What is the significance of leukocytosis (elevated white blood cell count) with neutrophilia (elevated neutrophil count) in a patient with myelodysplastic syndrome (MDS)?

Significance of Elevated Neutrophil Count in Myelodysplastic Syndrome

Extremely elevated neutrophil count (neutrophilia) in a patient with myelodysplastic syndrome (MDS) should raise immediate concern for disease progression, transformation to acute myeloid leukemia (AML), or development of a concurrent myeloproliferative component. This finding requires urgent evaluation as it may significantly impact prognosis and treatment decisions.

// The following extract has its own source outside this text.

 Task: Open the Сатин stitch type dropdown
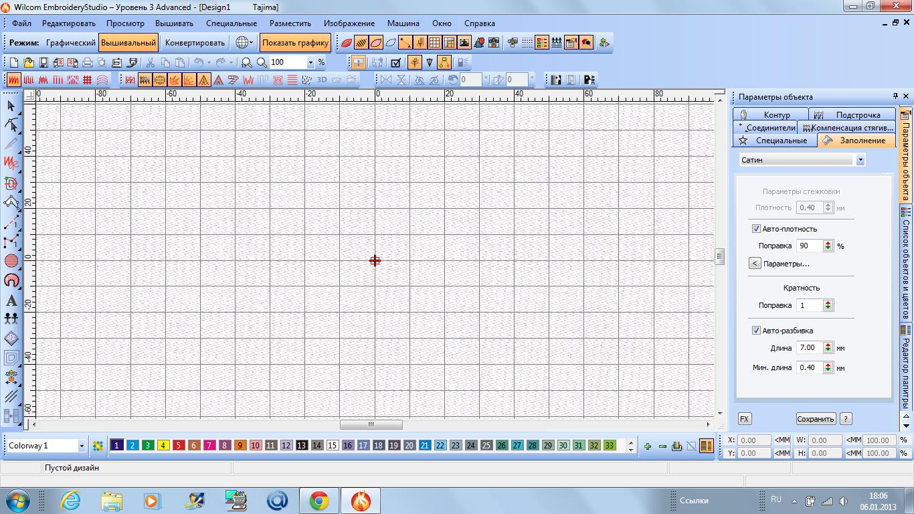point(860,160)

Clinical Significance and Differential Diagnosis

Neutrophilia in MDS is unusual and concerning for several reasons:

1. Disease Progression Marker

   • MDS typically presents with cytopenias (low blood counts), including neutropenia
   • Sudden neutrophilia may represent disease evolution or progression 1
   • May indicate transformation to a more aggressive MDS subtype

2. Potential Transformation to AML

   • High neutrophil counts may signal impending transformation to AML
   • Risk of transformation varies by MDS subtype: 5-15% in low-risk MDS vs. 40-50% in high-risk MDS 1
   • Transformation to AML is defined as ≥30% blasts in bone marrow 1

3. Overlap MDS/MPN Syndrome

   • May represent evolution to a mixed MDS/myeloproliferative neoplasm (MPN) such as:
     • Chronic myelomonocytic leukemia (CMML)
     • Atypical chronic myeloid leukemia (aCML)
   • These overlap syndromes have distinct prognostic implications 1

4. Infection or Inflammation

   • Always rule out concurrent infection or inflammatory process
   • Unlike reactive neutrophilia, clonal neutrophilia in MDS often includes dysplastic features

Diagnostic Approach

When neutrophilia is detected in an MDS patient:

1. Urgent Bone Marrow Evaluation

   • Complete bone marrow aspiration and biopsy
   • Assess blast percentage (critical for determining progression)
   • Evaluate for dysplastic features in neutrophil lineage
   • Cytogenetic analysis to detect new chromosomal abnormalities 1

2. Peripheral Blood Assessment

   • Evaluate for circulating blasts
   • Assess for dysplastic features in neutrophils (hypogranulation, Pelger-Huët anomaly) 2, 3
   • Functional neutrophil studies may reveal impaired activity despite high numbers 3

3. Molecular Testing

   • Test for mutations associated with disease progression
   • Evaluate for MPN-associated mutations (JAK2, CALR, MPL) 1
   • Consider testing for CSF3R mutations (associated with CNL but rare in aCML) 1

Prognostic Implications

The finding of neutrophilia in MDS significantly impacts prognosis:

1. Risk Stratification

   • Requires reassessment using the International Prognostic Scoring System (IPSS) 1
   • May result in reclassification to a higher risk category

2. Survival Impact

   • High-risk MDS patients have median survival of less than 3 years 4
   • Transformation to AML further reduces survival to months 1
   • Patients with MDS/MPN overlap syndromes have distinct prognostic profiles

3. Treatment Implications

   • May necessitate shift from supportive care to disease-modifying therapy
   • Higher-risk disease may warrant consideration of hypomethylating agents 1
   • Allogeneic stem cell transplantation may need to be considered sooner 1, 4

Management Considerations

Based on the finding of neutrophilia in MDS:

1. Treatment Intensification

   • If progression to higher-risk MDS is confirmed, consider:
     • Hypomethylating agents (azacitidine, decitabine) 1, 4
     • Evaluation for stem cell transplantation eligibility 1

2. Monitoring

   • Increase frequency of blood count monitoring
   • Regular bone marrow assessments to track disease evolution
   • Monitor for signs of infection despite neutrophilia (neutrophil function may be impaired) 3

Common Pitfalls

1. Misinterpreting Reactive Neutrophilia

   • Always rule out infection, inflammation, or medication effect
   • Clonal neutrophilia typically persists despite treating potential triggers

2. Overlooking Functional Neutrophil Defects

   • High neutrophil counts may not provide normal immune protection
   • Neutrophils in MDS often have impaired function despite normal or elevated counts 3

3. Delaying Bone Marrow Assessment

   • Prompt bone marrow evaluation is essential when neutrophilia develops
   • Delay may miss early disease transformation

4. Failing to Reassess Risk Classification

   • Neutrophilia may change the patient's risk category
   • Treatment should be adjusted based on updated risk assessment

In summary, neutrophilia in MDS represents a significant clinical finding that warrants immediate evaluation to determine its cause and implications for disease progression, treatment approach, and overall prognosis.